HW5 - Problem 4

Problem 4: Simon’s Algorithm Example

The function \(f : \{0, 1\}^3 \rightarrow \{0, 1\}^3\) is defined as follows:

\(f(000) = 110 \;\;\;f(100) = 001\) \(f(001) = 001 \;\;\;f(101) = 110\) \(f(010) = 000 \;\;\;f(110) = 010\) \(f(011) = 010 \;\;\;f(111) = 000\)

1. The inputs are paired so that for \(x \neq y\), \(f(x) = f(y)\) if and only if \(x = y \oplus s\) for some fixed \(s\). Can you figure out \(s\) by inspection?
2. In this question, you will simulate Simon’s algorithm for the function \(f\). The unitary operator \(U_f\) maps \(\left|x\right>\left|000\right>\) to \(\left|x\right>\left|000\oplus f(x)\right>\), where \(x\) is a 3-bit string. The operator \(\oplus\) is bit-wise addition, mod 2. Write down the state of the algorithm after each step. Use the \(n\)-qubit Hadamard identity.

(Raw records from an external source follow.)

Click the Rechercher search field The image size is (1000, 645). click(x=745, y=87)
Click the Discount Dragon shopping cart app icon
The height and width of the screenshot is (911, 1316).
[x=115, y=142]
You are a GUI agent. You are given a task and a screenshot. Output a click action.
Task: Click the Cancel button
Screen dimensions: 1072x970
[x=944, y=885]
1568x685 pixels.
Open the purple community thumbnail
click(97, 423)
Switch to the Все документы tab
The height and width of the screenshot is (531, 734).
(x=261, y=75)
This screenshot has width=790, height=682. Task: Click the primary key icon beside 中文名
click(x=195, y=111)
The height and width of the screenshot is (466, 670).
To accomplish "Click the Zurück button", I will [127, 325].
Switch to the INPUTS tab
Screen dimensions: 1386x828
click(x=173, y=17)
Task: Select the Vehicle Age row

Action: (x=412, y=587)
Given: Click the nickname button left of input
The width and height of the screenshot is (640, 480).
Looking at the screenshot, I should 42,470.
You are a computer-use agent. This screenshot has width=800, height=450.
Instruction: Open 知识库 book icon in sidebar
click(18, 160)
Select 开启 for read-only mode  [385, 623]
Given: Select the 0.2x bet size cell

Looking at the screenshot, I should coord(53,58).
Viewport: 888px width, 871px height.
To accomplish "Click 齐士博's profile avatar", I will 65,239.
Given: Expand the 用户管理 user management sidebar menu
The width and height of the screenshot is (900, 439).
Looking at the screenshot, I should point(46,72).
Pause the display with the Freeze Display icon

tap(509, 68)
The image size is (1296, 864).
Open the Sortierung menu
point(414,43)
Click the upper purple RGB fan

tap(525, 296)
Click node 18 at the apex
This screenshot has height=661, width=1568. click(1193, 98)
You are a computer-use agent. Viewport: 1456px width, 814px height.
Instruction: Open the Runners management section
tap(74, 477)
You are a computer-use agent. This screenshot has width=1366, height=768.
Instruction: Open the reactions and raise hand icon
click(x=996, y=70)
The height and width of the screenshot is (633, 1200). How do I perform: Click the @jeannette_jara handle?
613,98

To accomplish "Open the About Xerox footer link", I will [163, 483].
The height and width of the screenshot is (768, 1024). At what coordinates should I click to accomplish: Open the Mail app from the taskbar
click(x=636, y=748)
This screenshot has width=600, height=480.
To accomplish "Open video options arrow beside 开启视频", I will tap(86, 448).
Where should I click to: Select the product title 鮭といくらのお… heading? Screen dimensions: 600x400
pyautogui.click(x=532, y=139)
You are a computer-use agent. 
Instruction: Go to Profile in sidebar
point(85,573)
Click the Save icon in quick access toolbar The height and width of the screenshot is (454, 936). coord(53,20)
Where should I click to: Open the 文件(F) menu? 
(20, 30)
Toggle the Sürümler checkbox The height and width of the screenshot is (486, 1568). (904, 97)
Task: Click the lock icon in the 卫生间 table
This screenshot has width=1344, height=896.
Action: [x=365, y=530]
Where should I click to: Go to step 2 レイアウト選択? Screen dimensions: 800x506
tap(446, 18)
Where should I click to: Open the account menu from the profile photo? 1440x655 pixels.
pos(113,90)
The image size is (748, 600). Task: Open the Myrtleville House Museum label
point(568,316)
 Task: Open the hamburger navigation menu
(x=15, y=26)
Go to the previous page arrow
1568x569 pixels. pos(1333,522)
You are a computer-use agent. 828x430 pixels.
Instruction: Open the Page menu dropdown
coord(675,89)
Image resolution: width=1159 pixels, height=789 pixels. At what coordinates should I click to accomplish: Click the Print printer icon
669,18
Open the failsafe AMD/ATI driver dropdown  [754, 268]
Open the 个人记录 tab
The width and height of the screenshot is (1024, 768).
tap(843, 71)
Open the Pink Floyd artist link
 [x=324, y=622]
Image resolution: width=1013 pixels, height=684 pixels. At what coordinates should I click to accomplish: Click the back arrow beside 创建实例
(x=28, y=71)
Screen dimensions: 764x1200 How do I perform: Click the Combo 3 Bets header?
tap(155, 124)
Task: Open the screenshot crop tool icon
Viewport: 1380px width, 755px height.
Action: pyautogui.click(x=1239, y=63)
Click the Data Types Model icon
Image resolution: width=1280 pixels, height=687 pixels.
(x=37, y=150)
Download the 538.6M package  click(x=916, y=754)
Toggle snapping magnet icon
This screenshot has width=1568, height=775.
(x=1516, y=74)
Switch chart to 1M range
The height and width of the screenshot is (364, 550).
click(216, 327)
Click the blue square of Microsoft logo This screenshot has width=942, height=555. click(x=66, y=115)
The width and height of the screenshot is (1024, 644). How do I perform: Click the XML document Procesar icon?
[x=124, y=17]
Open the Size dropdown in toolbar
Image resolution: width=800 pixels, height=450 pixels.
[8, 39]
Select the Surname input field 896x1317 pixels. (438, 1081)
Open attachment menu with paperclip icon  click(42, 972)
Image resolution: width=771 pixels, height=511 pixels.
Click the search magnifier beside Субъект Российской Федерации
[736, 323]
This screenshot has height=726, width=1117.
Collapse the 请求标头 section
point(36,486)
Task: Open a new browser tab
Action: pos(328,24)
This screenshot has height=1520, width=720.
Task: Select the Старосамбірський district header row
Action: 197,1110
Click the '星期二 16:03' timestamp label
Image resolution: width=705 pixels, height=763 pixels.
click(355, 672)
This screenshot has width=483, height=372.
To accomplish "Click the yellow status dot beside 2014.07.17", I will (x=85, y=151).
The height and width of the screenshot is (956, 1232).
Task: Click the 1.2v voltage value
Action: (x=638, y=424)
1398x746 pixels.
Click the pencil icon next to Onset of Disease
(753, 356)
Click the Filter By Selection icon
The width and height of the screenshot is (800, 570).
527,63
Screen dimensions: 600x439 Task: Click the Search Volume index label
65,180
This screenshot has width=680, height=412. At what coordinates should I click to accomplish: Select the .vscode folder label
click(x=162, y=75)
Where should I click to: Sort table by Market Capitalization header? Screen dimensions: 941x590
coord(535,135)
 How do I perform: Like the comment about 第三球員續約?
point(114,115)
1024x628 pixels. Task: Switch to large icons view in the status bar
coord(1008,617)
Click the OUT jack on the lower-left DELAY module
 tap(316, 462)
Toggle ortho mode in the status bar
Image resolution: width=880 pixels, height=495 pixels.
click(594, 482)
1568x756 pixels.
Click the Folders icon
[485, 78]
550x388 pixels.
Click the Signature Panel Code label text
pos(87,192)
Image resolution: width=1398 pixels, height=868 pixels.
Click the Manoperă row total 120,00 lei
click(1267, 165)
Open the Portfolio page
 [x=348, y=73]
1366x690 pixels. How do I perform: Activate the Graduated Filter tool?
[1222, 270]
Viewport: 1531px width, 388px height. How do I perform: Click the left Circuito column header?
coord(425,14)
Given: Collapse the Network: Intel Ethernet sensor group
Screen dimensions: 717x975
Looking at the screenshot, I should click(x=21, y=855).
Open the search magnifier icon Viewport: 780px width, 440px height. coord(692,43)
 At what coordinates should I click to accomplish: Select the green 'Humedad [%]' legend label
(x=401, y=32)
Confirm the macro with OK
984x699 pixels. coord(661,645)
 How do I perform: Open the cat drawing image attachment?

• Start with \(\left|000\right>\left|000\right>\).
• Apply \(H^{\otimes 3} \otimes I^{\otimes 3}\).
• Apply \(U_f\).

3. Based on your answer from the previous problem, what are the possible states we can see if we measure the last three qubits? What are the corresponding probabilities?
4. Suppose you measured 110 in the previous step. What is the state of the algorithm?
5. (Continue from 4) Apply \(H^{\otimes 3}\) on the first three qubits. What are the possible measurement outcomes? Use the \(n\)-qubit Hadamard identity.
6. (Continue from 5) Verify that every string \(x\) that is a possible outcome of the last measurement satisfies \(x \cdot s = 0\) mod 2.